* Start *

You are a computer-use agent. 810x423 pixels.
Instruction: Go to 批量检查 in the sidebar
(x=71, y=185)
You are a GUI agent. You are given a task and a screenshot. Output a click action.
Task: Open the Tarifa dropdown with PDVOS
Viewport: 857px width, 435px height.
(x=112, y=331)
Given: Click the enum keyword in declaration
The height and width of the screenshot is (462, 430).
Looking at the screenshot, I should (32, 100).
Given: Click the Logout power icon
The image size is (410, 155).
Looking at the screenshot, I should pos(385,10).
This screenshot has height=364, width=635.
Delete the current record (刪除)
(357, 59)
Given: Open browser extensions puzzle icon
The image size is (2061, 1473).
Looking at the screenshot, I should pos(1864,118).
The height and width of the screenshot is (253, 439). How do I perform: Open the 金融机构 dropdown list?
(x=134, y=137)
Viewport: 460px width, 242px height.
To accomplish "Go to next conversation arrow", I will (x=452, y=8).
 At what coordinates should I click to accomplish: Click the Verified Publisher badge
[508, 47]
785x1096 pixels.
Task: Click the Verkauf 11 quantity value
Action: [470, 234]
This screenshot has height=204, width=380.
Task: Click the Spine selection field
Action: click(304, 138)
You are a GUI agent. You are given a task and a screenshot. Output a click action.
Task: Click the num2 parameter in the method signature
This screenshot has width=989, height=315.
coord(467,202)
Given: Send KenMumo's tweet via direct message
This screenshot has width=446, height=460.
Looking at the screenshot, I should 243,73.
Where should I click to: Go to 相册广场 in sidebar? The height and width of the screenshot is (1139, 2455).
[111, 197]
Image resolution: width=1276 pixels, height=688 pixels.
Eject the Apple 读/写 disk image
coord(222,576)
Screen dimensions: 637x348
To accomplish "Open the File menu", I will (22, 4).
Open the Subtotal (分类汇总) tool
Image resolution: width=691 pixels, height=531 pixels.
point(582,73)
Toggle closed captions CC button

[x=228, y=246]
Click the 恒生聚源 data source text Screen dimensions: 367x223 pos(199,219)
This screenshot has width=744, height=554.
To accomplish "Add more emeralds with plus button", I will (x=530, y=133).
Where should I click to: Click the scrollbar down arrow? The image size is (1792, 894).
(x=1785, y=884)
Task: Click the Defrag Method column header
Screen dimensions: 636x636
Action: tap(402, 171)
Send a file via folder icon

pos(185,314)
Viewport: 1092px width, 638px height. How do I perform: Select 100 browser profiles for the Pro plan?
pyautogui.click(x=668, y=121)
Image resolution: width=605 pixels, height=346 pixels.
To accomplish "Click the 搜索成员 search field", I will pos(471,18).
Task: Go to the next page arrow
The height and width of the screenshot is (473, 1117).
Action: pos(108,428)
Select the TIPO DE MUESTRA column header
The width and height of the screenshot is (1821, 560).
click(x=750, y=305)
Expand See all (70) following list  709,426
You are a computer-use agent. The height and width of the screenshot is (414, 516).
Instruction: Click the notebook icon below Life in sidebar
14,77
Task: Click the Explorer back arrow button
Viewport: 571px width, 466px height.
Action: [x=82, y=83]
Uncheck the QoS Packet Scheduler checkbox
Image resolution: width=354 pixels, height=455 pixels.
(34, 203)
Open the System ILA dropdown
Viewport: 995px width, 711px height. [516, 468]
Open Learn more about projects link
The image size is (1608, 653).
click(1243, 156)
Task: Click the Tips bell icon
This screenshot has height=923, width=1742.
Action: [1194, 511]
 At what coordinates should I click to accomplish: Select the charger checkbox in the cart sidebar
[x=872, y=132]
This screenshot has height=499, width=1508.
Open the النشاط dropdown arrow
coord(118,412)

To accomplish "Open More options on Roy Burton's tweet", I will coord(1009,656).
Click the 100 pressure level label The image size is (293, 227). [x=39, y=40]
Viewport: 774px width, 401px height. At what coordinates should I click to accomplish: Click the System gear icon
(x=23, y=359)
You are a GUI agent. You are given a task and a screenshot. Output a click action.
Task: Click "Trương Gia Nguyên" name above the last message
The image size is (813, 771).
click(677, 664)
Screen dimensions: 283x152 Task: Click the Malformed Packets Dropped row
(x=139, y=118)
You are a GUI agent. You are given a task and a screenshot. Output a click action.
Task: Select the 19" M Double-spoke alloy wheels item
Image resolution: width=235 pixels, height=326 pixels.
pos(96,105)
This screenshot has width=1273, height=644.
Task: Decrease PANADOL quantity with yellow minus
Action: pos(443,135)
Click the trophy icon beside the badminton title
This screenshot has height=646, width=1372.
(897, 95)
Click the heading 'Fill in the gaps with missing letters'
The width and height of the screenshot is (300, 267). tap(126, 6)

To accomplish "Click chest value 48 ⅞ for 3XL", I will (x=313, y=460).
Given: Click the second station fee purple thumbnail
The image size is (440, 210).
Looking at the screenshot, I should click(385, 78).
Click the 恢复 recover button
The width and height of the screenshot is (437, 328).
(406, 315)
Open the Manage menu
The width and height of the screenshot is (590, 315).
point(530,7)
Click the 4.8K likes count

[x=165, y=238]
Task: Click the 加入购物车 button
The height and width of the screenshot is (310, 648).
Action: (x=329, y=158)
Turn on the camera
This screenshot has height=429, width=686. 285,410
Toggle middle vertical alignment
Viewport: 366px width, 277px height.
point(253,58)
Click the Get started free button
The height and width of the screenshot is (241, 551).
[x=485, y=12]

* End *

• **Short problem**:
Copy the items from the line with "Viewport: 1092px width, 638px" to the line with "Click the 100" word for word, including both of those lines.

• **Output**:
Viewport: 1092px width, 638px height. How do I perform: Select 100 browser profiles for the Pro plan?
pyautogui.click(x=668, y=121)
Image resolution: width=605 pixels, height=346 pixels.
To accomplish "Click the 搜索成员 search field", I will pos(471,18).
Task: Go to the next page arrow
The height and width of the screenshot is (473, 1117).
Action: pos(108,428)
Select the TIPO DE MUESTRA column header
The width and height of the screenshot is (1821, 560).
click(x=750, y=305)
Expand See all (70) following list  709,426
You are a computer-use agent. The height and width of the screenshot is (414, 516).
Instruction: Click the notebook icon below Life in sidebar
14,77
Task: Click the Explorer back arrow button
Viewport: 571px width, 466px height.
Action: [x=82, y=83]
Uncheck the QoS Packet Scheduler checkbox
Image resolution: width=354 pixels, height=455 pixels.
(34, 203)
Open the System ILA dropdown
Viewport: 995px width, 711px height. [516, 468]
Open Learn more about projects link
The image size is (1608, 653).
click(1243, 156)
Task: Click the Tips bell icon
This screenshot has height=923, width=1742.
Action: [1194, 511]
 At what coordinates should I click to accomplish: Select the charger checkbox in the cart sidebar
[x=872, y=132]
This screenshot has height=499, width=1508.
Open the النشاط dropdown arrow
coord(118,412)

To accomplish "Open More options on Roy Burton's tweet", I will coord(1009,656).
Click the 100 pressure level label The image size is (293, 227). [x=39, y=40]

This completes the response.